Federal court overturns major Trump climate reversal

A federal appeals court rejected a rule that made it one of the Trump administration’s most important climate reversals

The Trump administration rule was based on a “misreading of the Clean Air Act”, the U.S. Court of Appeals for the District of Columbia ruled, adding that the Environmental Protection Agency “fundamentally misinterpreted the law”. The decision is likely to give the Biden government more freedom to regulate emissions from power plants, a major source of climate-damaging fossil fuel emissions.

EPA spokeswoman Molly Block said the agency’s handling of the change in rules was “well-founded”. The court’s decision “risks injecting more uncertainty at a time when the country needs regulatory stability,” she said.

Environmental groups celebrated the decision by a panel of three members of the Court of Appeals.

“Today’s decision is the perfect gift on Inauguration Day for America,” said Ben Levitan, a lawyer for the Environmental Defense Fund, one of the groups that challenged Trump’s rule in court.
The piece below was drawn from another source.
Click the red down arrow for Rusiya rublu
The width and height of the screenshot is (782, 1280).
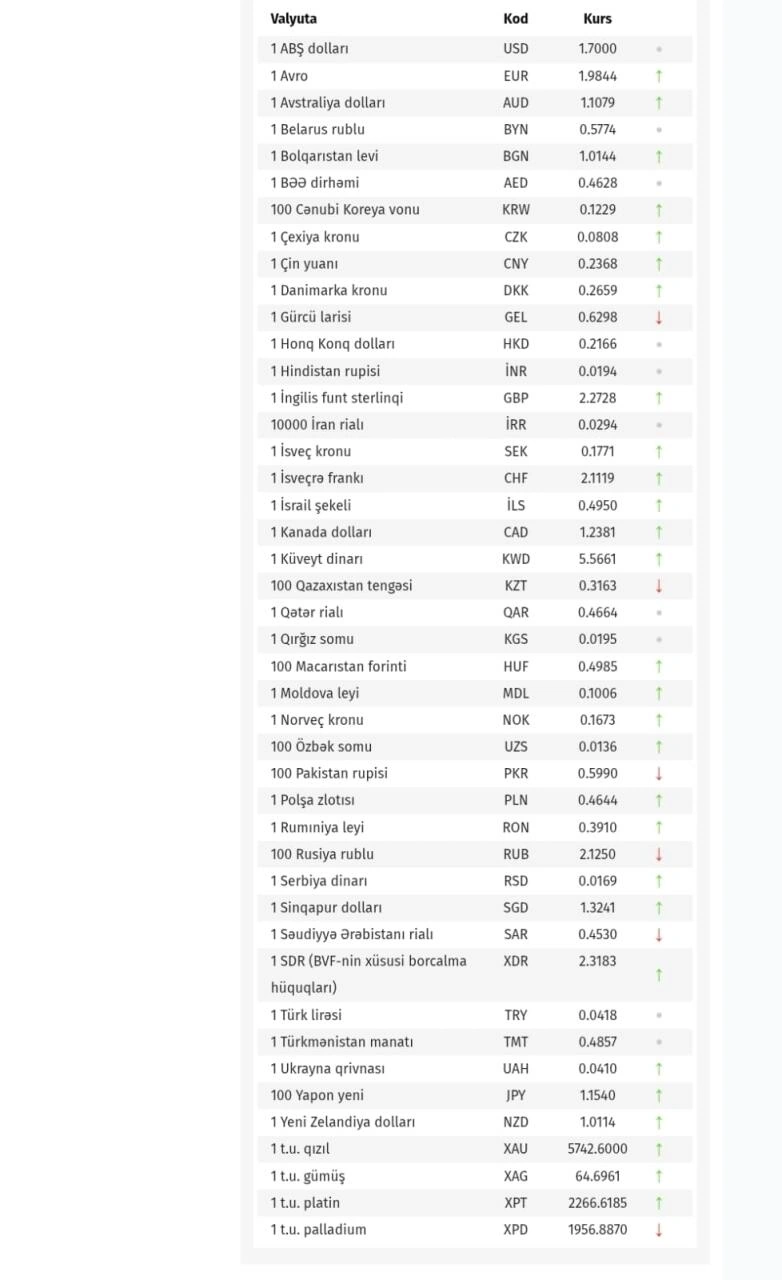click(658, 855)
The decision “confirms that the dubious attempt by the Trump administration to break free from common sense limits to climate pollution from power plants was illegal,” said Levitan. “Now we can turn to the extremely important job of protecting Americans from climate change and creating new jobs in clean energy.”

Trump, who campaigned in 2016 with a promise to bring the struggling coal industry back, repulsed the Obama administration’s plan to reduce emissions from coal-fired power plants that power the country’s power grid. The Clean Energy Plan, one of President Barack Obama’s legacy efforts to slow climate change, was blocked in court before its revocation in 2017.

The Trump administration replaced the Clean Accessible Energy plan, which left most of the decision making about regulating emissions from power plants to states. Opponents said the rule did not impose significant limits on carbon pollution and would increase pollution by almost 20% of the country’s coal-fired plants.

Market forces continued the years-long decline of the U.S. coal industry, despite these and other Trump actions on behalf of the industry.

Andrea McGimsey, senior director of Environment America’s “solutions to global warming” campaign, said that Trump’s “Dirty Energy Plan” was “clearly disastrous and poorly designed regulation from the start. As the Trump administration leaves the position, we hope this decision reflects a much brighter future ” for renewable energies such as solar and wind.

Wyoming Senator John Barrasso, the top Republican on the Senate energy panel, denounced “activist judges” in the appeals court who “appear to be intending to release the letters to the next Biden government to issue new punitive climate regulations” that he said that will be closed reducing plants and increasing energy costs.

But Congresswoman Kathy Castor, D-Fla., President of the House’s Select Committee on Climate Crisis, considered the decision a timely rejection of Trump’s effort to reverse the Obama-era Clean Energy Plan.

“It looks like we’re starting a new era of clean energy progress a day earlier,” said Castor. “It’s almost poetic to see our courts vacate this short-sighted and damaging policy on Trump’s last full day in office. ”

—-

Knickmeyer reported from Oklahoma City.